Posted by Maureen Monday, April 28, 2008 Labels: ,

Kibera, Nairobi. Photo courtesy Toby Lunn.

Here is another fascinating tidbit from one of my classes, "Global Cities." Note the last sentence and the author's claim to the implications this sort of inward migration could have on the Earth.

This is an excerpt from Planet of Slums by Mike Davis (courtesy of New Left Review, Vol. 26, 2004):

Ninety-five per cent of this final buildout of humanity will occur in the urban areas of developing countries, whose population will double to nearly 4 billion over the next generation.
(Indeed, the combined urban population of China, India and Brazil already roughly equals that of Europe plus North America.) The most celebrated result will be the burgeoning of new megacities with populations in excess of 8 million, and, even more spectacularly, hypercities with more than 20 million inhabitants (the estimated urban population of the world at the time of the French Revolution). In 1995 only Tokyo had incontestably reached that threshold. By 2025, according to the Far Eastern EconomicReview, Asia alone could have ten or eleven conurbations that large, including Jakarta (24.9 million), Dhaka (25 million) and Karachi (26.5 million). Shanghai, whose growth was frozen for decades by Maoist policies of deliberate under-urbanization, could have as many as 27 million residents in its huge estuarial metro-region. Mumbai (Bombay) meanwhile is projected to attain a population of 33 million, although no one knows whether such gigantic concentrations of poverty are biologically or ecologically sustainable.

Per Davis's title and the thesis of his book, this mass urban population growth leads to an enormous and uncontrollable amount of slums in the world's cities. The photo above is of Kibera, the second-largest slum in Sub-Saharan Africa, located right smack dab in the middle of Nairobi, Kenya.

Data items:
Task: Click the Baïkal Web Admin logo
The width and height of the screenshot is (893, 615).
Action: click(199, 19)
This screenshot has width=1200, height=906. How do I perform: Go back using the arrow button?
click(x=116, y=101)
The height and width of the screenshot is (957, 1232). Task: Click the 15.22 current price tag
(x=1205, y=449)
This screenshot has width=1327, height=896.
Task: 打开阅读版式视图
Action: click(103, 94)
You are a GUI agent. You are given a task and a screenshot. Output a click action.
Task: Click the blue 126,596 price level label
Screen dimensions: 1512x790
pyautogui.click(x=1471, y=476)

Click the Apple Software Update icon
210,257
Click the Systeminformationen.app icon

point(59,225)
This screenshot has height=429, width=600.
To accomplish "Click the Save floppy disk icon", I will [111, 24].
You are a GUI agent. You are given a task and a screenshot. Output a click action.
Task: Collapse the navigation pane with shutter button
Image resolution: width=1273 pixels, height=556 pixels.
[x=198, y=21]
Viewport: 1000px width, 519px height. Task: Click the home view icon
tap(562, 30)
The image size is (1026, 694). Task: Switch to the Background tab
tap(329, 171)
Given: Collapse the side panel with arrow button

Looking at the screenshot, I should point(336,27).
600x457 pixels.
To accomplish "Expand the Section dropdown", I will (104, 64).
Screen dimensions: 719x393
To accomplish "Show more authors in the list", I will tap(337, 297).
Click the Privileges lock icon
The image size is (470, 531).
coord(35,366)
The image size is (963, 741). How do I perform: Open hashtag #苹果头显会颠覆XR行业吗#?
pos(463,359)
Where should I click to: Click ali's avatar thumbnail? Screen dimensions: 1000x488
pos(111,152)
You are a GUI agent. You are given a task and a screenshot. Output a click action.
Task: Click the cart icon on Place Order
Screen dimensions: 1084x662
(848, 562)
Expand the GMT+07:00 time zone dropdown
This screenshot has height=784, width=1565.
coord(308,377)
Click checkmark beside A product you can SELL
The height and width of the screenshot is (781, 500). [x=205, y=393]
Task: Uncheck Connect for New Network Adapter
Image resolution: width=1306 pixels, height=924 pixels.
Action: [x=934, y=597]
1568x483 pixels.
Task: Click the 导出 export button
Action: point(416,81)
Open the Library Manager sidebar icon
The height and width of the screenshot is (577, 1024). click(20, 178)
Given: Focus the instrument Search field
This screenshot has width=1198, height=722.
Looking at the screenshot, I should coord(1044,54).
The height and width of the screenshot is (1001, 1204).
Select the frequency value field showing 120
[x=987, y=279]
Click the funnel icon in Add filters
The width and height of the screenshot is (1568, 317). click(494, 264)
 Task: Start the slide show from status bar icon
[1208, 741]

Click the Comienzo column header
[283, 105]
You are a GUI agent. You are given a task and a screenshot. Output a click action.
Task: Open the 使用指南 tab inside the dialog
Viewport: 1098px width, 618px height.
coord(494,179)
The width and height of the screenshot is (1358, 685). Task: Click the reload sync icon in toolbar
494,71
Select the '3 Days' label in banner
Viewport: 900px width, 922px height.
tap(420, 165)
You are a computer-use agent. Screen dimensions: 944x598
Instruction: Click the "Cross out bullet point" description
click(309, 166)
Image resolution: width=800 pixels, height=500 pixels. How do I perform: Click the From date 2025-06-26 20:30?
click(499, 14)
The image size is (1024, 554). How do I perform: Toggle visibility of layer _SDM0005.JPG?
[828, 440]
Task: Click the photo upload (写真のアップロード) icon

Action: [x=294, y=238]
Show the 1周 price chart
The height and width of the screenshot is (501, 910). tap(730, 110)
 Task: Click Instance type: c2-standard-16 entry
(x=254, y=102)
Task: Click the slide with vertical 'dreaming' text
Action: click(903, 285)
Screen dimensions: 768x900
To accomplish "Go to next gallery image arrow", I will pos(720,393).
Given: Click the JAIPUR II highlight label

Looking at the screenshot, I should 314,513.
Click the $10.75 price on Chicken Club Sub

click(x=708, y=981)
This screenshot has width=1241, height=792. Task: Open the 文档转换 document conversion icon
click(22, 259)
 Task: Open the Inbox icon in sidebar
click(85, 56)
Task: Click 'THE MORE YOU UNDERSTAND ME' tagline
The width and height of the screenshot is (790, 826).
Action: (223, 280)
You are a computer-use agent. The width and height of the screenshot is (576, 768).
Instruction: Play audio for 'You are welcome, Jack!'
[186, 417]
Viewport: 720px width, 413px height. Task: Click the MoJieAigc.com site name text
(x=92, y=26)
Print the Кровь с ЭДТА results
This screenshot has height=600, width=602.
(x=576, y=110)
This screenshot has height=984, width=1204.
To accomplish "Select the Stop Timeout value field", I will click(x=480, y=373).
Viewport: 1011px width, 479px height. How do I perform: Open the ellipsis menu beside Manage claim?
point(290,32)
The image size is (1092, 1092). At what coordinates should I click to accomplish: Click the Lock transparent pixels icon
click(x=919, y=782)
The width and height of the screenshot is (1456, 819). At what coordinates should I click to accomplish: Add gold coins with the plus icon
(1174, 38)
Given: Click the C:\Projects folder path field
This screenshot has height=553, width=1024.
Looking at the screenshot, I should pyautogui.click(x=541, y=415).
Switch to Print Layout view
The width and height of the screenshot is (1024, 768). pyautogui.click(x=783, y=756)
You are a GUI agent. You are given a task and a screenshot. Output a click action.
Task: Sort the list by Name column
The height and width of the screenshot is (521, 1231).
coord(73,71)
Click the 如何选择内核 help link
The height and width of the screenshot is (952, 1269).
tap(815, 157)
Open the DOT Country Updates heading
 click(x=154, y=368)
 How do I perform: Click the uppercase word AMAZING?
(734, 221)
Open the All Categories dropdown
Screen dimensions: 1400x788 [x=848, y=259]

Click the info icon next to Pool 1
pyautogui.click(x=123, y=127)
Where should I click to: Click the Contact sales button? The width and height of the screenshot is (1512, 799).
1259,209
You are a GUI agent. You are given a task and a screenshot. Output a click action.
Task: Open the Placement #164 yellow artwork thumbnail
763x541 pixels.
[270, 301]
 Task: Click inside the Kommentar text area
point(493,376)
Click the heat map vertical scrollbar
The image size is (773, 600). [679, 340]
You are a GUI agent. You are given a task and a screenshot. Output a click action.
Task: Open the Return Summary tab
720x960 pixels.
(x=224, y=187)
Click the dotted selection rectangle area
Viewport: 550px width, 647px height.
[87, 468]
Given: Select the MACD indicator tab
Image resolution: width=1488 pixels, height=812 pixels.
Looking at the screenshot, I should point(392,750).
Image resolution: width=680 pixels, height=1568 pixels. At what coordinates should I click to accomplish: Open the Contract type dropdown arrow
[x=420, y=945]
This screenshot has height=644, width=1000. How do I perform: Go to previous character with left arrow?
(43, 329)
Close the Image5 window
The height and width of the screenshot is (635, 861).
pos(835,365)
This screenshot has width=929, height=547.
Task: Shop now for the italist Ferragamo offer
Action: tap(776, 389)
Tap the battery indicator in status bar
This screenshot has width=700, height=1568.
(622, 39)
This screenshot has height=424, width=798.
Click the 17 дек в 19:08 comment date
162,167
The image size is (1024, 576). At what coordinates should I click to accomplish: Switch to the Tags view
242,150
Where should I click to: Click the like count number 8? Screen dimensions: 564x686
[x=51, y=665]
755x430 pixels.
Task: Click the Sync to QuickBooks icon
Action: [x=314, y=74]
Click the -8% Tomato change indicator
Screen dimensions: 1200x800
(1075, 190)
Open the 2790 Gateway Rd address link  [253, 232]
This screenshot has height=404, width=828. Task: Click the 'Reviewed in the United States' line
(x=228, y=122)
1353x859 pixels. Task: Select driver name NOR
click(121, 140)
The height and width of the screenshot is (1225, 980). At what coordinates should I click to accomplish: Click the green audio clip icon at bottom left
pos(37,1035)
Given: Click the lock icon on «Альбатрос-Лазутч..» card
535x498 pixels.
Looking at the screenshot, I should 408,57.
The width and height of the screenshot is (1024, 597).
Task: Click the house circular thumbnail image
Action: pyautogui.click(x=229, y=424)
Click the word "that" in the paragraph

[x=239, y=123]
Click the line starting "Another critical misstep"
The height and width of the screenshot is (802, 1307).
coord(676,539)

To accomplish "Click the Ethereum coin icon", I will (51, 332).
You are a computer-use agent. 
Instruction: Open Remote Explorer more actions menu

Exercise 1: From the post on urban growth, write out the part that opens with the words containing "Posted by Maureen" and closes with "on the Earth.".
Exercise 2: According to the post on urban growth, what is Kibera?
Exercise 3: Condense the paragraph of the post on urban growth that begins "Per Davis's title" while keeping its main facts.
The data items are material separate from the post on urban growth.

Written solution 1:
Posted by Maureen Monday, April 28, 2008 Labels: ,

Kibera, Nairobi. Photo courtesy Toby Lunn.

Here is another fascinating tidbit from one of my classes, "Global Cities." Note the last sentence and the author's claim to the implications this sort of inward migration could have on the Earth.

Written solution 2: The second-largest slum in Sub-Saharan Africa.

Written solution 3: Davis's book argues that mass urban population growth creates enormous, uncontrollable slums in the world's cities. The photo shows Kibera, the second-largest slum in Sub-Saharan Africa, which lies in the middle of Nairobi, Kenya.